═════ RECORDS FOR THIS EXERCISE ═════

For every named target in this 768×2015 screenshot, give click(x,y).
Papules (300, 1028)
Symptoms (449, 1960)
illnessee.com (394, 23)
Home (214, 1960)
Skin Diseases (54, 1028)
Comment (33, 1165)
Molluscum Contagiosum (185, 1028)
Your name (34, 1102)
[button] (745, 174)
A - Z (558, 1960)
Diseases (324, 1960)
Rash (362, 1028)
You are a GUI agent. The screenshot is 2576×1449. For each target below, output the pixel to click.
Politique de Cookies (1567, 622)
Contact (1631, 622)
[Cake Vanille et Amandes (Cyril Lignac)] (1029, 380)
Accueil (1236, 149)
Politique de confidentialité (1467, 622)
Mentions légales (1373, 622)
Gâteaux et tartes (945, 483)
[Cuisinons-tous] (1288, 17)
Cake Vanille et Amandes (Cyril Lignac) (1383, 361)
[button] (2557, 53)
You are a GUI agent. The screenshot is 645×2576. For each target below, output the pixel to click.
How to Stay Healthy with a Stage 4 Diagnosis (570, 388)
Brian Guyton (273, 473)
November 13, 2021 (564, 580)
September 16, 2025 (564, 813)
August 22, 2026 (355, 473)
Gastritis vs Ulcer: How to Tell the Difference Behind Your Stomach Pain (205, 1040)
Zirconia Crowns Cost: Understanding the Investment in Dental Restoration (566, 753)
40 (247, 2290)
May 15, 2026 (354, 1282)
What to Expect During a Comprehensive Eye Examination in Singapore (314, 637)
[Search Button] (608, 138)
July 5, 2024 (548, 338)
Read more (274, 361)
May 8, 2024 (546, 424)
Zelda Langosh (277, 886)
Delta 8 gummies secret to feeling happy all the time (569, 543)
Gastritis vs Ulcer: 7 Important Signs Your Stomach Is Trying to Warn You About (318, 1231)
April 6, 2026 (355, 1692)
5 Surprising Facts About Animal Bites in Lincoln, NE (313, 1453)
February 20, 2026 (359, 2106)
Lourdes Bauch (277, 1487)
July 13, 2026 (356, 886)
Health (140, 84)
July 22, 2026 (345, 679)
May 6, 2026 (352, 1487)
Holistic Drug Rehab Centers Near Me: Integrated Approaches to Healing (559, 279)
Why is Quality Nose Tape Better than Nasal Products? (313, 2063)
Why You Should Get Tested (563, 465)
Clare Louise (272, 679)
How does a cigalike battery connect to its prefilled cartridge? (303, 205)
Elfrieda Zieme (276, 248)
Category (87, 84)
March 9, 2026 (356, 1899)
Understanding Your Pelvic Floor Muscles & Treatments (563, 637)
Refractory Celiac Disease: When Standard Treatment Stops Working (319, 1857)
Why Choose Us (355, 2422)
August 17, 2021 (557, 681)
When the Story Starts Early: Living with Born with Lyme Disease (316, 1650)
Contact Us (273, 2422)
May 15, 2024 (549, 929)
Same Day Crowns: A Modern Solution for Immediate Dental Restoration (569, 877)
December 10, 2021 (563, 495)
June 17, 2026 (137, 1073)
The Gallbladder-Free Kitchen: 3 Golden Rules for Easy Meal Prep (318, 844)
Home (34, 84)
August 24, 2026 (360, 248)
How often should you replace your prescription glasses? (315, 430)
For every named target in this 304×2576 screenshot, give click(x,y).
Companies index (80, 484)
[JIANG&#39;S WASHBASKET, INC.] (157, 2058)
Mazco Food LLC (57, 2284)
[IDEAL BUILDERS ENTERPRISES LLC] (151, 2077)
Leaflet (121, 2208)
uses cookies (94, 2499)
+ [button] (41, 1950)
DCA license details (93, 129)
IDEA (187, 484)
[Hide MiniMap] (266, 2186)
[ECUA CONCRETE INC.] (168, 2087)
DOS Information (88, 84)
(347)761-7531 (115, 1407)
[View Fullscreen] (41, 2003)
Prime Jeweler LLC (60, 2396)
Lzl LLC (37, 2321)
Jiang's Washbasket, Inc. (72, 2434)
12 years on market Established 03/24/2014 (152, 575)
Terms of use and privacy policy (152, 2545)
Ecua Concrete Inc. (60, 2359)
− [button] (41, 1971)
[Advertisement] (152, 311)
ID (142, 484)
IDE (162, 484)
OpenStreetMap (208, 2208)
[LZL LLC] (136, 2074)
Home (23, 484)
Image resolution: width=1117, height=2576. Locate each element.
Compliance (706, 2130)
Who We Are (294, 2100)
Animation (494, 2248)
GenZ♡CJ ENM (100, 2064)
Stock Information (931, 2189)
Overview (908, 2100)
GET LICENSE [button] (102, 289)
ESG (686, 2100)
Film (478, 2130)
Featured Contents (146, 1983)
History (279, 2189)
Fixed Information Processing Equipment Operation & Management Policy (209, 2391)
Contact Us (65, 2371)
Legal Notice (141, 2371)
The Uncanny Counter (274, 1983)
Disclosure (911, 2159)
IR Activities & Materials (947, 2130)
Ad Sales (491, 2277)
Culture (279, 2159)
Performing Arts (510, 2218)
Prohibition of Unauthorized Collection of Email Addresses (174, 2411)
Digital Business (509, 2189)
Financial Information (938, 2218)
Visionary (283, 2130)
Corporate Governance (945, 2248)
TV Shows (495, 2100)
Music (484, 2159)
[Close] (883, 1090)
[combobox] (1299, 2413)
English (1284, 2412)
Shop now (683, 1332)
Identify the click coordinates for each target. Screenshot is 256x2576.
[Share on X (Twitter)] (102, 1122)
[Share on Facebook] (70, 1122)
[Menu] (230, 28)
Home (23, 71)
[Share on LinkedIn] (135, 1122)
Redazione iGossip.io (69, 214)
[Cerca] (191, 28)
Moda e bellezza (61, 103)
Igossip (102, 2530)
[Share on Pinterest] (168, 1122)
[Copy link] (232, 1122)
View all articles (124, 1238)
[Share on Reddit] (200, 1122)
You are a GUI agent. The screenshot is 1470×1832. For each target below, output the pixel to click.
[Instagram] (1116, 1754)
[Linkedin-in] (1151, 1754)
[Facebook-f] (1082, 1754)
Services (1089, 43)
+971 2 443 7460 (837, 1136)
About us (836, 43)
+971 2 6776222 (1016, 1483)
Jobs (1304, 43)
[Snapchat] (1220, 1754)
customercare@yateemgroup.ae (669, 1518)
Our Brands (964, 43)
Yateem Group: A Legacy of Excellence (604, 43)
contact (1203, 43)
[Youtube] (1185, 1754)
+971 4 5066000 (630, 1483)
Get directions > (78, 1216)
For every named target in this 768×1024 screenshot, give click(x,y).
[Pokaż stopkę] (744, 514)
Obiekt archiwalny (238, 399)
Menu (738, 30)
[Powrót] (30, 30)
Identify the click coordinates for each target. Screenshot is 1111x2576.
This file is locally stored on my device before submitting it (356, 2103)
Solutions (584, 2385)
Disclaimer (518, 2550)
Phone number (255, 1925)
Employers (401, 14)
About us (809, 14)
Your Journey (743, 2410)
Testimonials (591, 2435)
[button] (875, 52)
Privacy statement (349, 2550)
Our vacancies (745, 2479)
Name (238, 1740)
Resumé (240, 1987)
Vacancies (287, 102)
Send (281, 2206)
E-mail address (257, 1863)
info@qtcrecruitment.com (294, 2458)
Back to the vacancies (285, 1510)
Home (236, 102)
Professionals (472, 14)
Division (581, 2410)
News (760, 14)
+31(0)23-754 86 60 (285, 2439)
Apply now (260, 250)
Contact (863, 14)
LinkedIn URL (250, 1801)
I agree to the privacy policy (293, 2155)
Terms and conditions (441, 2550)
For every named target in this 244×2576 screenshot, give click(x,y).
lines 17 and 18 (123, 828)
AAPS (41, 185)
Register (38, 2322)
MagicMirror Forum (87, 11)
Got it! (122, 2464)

═════

Take the lines above from the first through the one containing "Accueil (1236, 149)" and reproduce them exactly; include nothing else.

For every named target in this 768×2015 screenshot, give click(x,y).
Papules (300, 1028)
Symptoms (449, 1960)
illnessee.com (394, 23)
Home (214, 1960)
Skin Diseases (54, 1028)
Comment (33, 1165)
Molluscum Contagiosum (185, 1028)
Your name (34, 1102)
[button] (745, 174)
A - Z (558, 1960)
Diseases (324, 1960)
Rash (362, 1028)
You are a GUI agent. The screenshot is 2576×1449. For each target below, output the pixel to click.
Politique de Cookies (1567, 622)
Contact (1631, 622)
[Cake Vanille et Amandes (Cyril Lignac)] (1029, 380)
Accueil (1236, 149)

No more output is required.